Start at the line that contains "Expand the Ценообразование section" in the listing below and extract every line through the last, exactly; leave pictures out.

> **Information supplied**:
:::

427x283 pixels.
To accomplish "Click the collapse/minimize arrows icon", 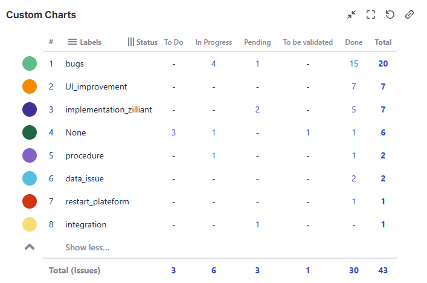I will point(352,15).
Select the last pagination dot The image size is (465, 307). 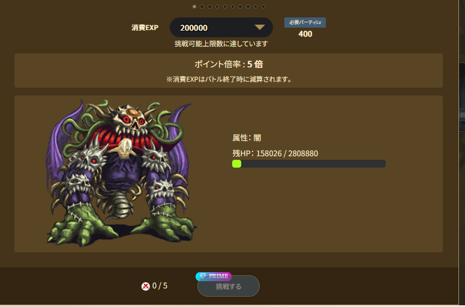click(263, 7)
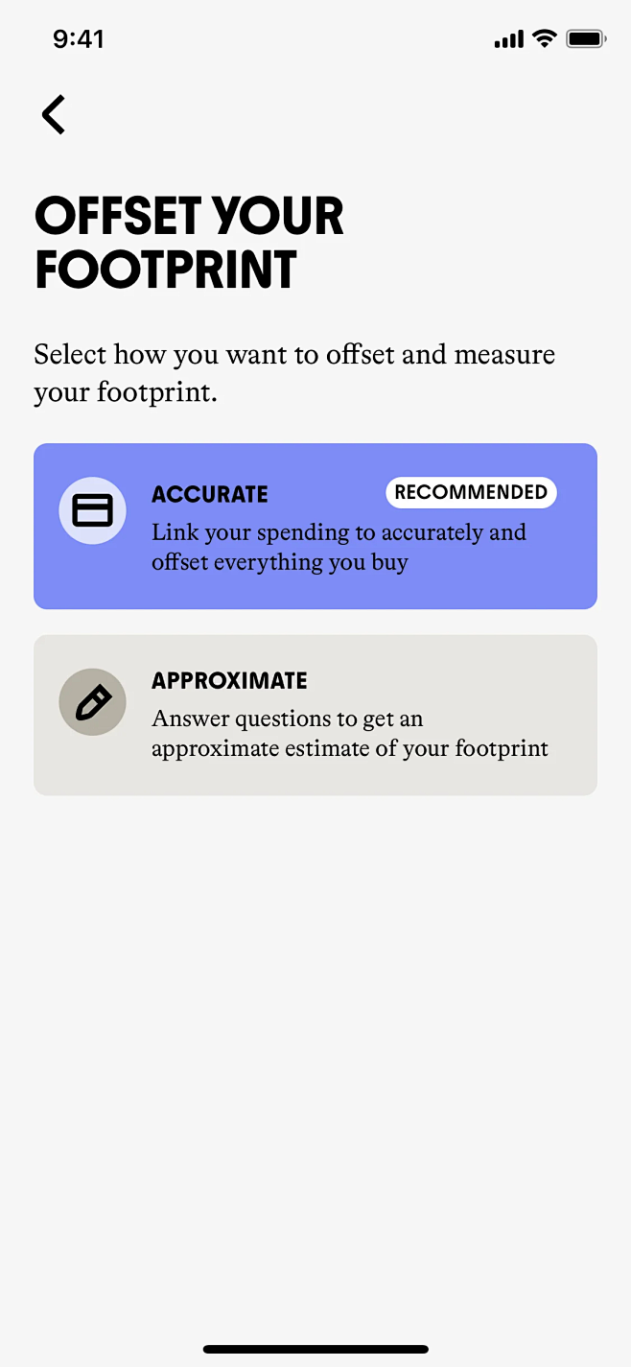631x1367 pixels.
Task: Click the word FOOTPRINT in the title
Action: pos(166,270)
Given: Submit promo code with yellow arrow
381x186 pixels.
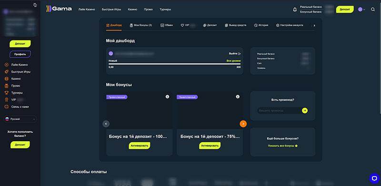Looking at the screenshot, I should (305, 110).
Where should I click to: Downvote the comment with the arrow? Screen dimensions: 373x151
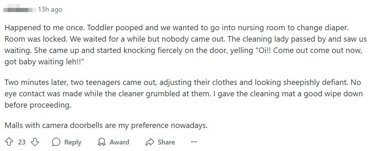point(35,142)
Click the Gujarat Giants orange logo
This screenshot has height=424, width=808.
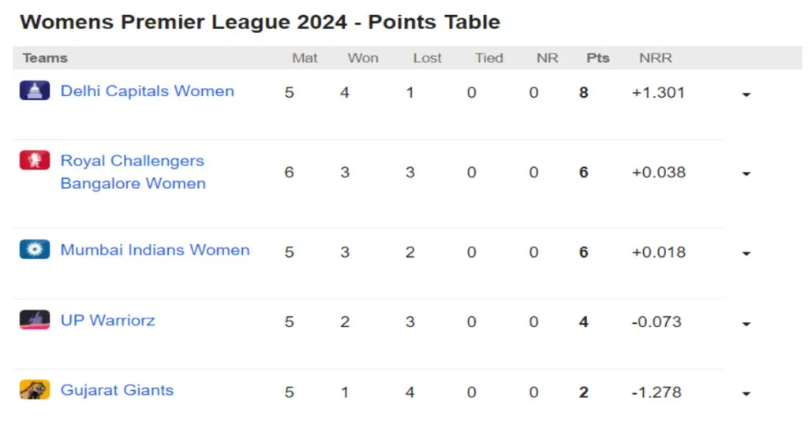coord(35,389)
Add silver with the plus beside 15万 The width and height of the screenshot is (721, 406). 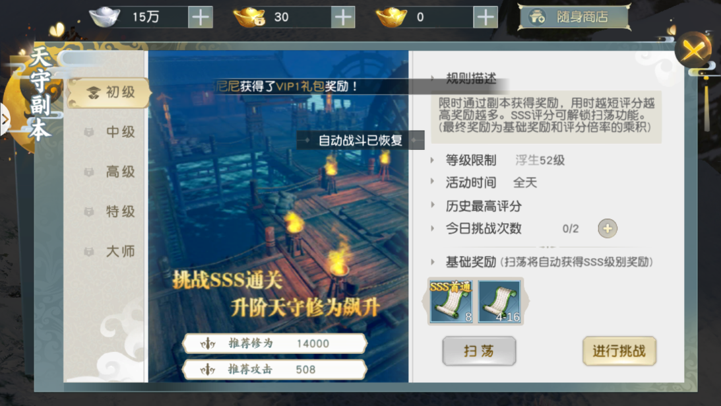(201, 17)
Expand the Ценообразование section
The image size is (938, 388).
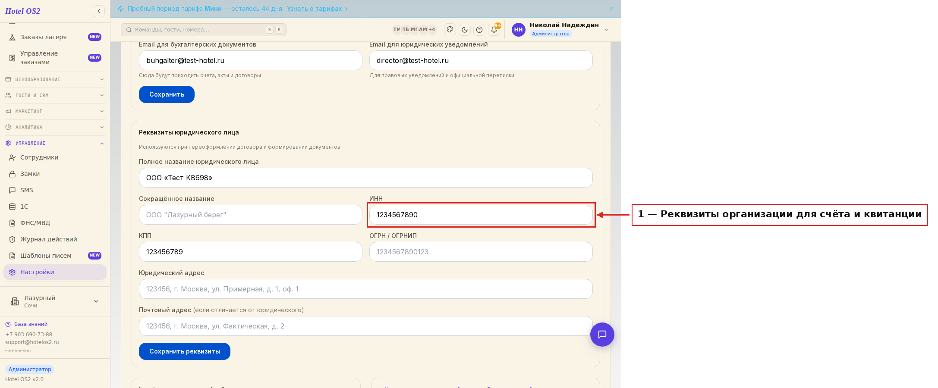pyautogui.click(x=55, y=79)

:::

> **Written answer**:
Expand the Ценообразование section
The image size is (938, 388).
pyautogui.click(x=55, y=79)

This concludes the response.